## WHAT TO DO
Exactly reproduce the lines beginning with the line that includes "Instruction: Enable Multitienda" and ending with the last line of the data.

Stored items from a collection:
--- START ---
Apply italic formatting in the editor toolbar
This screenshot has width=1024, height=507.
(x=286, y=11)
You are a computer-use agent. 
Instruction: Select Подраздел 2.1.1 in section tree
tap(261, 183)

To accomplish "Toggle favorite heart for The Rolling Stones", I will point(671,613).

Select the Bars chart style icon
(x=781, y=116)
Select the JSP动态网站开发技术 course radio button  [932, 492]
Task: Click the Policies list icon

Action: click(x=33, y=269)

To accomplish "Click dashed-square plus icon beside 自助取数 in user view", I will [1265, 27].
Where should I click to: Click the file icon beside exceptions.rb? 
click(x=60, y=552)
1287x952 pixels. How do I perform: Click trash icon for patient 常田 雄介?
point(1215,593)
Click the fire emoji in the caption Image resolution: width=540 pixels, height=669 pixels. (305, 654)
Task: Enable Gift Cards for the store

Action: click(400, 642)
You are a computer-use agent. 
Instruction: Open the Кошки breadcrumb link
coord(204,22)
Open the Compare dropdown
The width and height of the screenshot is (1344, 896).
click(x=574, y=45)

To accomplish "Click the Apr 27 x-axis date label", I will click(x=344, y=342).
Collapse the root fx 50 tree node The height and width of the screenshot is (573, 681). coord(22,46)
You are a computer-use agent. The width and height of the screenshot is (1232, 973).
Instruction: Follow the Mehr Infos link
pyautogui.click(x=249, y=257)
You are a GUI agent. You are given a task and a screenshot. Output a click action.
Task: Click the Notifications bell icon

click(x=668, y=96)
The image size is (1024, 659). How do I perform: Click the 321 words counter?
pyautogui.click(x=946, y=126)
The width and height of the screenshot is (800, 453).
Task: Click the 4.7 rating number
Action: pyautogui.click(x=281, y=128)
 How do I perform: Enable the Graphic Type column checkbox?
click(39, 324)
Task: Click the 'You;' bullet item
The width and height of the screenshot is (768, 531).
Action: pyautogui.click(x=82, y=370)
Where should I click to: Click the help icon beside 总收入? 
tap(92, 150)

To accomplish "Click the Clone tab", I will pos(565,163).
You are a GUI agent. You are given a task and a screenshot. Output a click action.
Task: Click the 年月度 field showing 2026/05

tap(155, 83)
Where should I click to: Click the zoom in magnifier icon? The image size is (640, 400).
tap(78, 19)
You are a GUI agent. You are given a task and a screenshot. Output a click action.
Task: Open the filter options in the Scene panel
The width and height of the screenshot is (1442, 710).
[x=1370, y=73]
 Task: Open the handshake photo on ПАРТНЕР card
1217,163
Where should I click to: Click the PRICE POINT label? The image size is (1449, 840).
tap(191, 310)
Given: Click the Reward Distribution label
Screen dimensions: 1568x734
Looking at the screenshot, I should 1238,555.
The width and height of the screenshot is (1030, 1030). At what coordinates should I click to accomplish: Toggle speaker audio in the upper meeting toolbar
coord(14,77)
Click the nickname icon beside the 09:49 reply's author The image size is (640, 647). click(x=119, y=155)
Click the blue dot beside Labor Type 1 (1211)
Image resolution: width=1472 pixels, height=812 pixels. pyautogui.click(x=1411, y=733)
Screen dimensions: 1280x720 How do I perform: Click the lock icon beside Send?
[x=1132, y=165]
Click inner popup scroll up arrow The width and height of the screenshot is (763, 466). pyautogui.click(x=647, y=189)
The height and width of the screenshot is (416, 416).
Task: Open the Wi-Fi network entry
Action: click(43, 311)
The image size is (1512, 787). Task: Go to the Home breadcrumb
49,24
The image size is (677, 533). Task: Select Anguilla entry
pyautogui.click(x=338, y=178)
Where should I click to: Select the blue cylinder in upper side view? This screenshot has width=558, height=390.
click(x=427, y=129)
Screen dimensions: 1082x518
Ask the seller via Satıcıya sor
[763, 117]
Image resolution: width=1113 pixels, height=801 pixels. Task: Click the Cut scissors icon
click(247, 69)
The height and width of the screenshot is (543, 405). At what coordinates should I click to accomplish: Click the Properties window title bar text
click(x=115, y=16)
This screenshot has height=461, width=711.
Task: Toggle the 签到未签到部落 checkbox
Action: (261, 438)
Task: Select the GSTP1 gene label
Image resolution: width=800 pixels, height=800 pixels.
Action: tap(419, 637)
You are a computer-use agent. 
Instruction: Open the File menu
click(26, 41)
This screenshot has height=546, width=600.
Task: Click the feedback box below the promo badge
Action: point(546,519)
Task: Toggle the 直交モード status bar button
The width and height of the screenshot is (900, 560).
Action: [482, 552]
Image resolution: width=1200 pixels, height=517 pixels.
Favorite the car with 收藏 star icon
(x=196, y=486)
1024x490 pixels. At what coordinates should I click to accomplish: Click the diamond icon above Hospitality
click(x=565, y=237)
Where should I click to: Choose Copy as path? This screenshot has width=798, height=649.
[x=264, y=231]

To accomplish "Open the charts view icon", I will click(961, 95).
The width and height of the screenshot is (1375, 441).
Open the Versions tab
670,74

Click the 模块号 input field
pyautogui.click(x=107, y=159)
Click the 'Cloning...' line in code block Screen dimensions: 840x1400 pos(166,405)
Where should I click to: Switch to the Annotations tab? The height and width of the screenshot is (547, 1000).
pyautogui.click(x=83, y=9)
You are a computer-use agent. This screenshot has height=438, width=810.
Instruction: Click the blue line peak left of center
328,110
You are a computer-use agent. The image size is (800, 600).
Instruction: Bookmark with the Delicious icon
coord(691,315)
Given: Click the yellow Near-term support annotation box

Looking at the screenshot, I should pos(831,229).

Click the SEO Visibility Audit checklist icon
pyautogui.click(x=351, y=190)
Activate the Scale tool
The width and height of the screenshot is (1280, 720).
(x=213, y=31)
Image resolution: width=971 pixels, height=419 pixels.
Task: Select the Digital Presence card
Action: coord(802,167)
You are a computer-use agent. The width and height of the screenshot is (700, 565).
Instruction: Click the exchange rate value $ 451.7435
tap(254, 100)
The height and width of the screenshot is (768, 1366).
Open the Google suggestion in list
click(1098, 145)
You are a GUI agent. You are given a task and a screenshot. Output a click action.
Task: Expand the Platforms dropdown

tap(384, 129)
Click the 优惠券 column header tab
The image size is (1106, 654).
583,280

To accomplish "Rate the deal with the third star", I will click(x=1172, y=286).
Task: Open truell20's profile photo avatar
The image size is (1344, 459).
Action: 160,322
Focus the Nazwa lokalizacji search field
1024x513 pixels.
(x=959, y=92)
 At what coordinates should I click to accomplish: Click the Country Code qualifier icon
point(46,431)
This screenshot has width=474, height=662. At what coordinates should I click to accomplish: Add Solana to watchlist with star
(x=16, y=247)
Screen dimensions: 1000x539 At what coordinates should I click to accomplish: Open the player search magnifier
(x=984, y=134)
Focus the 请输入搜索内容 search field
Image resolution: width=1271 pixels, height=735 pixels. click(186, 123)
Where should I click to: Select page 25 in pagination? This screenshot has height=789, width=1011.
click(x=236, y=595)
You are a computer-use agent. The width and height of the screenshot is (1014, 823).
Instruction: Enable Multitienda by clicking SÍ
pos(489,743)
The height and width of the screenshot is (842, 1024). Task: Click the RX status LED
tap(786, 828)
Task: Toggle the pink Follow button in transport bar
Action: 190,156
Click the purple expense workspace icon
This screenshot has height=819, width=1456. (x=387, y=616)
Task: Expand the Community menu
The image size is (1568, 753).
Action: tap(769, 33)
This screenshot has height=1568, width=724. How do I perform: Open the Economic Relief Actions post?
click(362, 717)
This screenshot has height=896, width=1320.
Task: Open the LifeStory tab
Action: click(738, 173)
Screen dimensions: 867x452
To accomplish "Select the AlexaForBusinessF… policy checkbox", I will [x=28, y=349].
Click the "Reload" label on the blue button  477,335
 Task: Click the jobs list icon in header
--- END ---
## TASK ANSWER
Instruction: Enable Multitienda by clicking SÍ
pos(489,743)
The height and width of the screenshot is (842, 1024). Task: Click the RX status LED
tap(786, 828)
Task: Toggle the pink Follow button in transport bar
Action: 190,156
Click the purple expense workspace icon
This screenshot has height=819, width=1456. (x=387, y=616)
Task: Expand the Community menu
The image size is (1568, 753).
Action: tap(769, 33)
This screenshot has height=1568, width=724. How do I perform: Open the Economic Relief Actions post?
click(362, 717)
This screenshot has height=896, width=1320.
Task: Open the LifeStory tab
Action: click(738, 173)
Screen dimensions: 867x452
To accomplish "Select the AlexaForBusinessF… policy checkbox", I will [x=28, y=349].
Click the "Reload" label on the blue button  477,335
 Task: Click the jobs list icon in header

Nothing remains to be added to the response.